Так же как и общий процесс социализации, — политическая социализация проходит поэтапно, по стадиям, что обусловлено возрастными изменениями личности. В современном обществе этот процесс начинается буквально с рождения. Речь, конечно, не идет об освоении политических понятий или ролей. Но уже в первые годы жизни ребенок знакомится с конфигурацией властных отношений в семье, что в последствии скажется на восприятии этим человеком власти в государстве. К 3 — 4 годам ребенок приобретает и первые сведения собственно о политике через семью, ближайших родственников и средства массовой информации. Позже, если он идет в детский сад, происходит его знакомство с официальными политическими ценностями, транслируемыми через детскую литературу, песни, праздники и т.д.

С началом школьного обучения начинается новая стадия политической социализации. В любой политической системе (авторитарной или демократической) школа является одним из важнейших институтов политического воздействия на будущих граждан. Через учителей и учебники, детские и юношеские политические организации, через неформальные объединения и другие факторы ребенок приобщается как к официальным, так и к оппозиционным политическим идеям.

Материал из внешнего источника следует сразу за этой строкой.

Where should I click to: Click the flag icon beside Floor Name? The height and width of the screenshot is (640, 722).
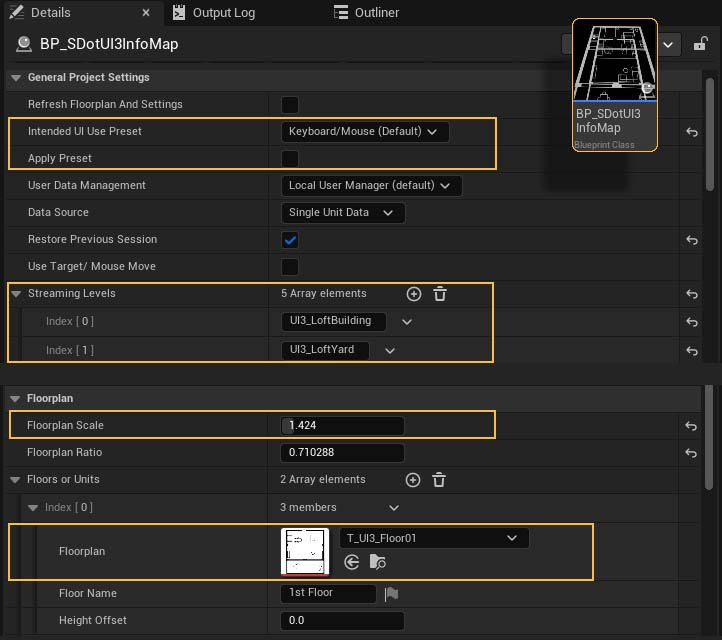point(392,594)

Юношеский этап политической социализации характеризуется включением новых агентов. На этой стадии усиливается влияние неформальных групп, молодежной субкультуры в целом с ее особым языком, символами, ценностями, которые нередко противоречат ценностям «взрослой» политики. Молодежный культурный андеграунд в нашей стране в 60 — 90-е годы, как до этого в Европе и Америке, дал не только новое движение в музыке и живописи, театре и литературе, но и послужил каналом проникновения новых политических ценностей, оппозиционных официальным. Университеты всегда служили не только образовательным целям, но и были территорией, на которой существует неформальная молодежная культура.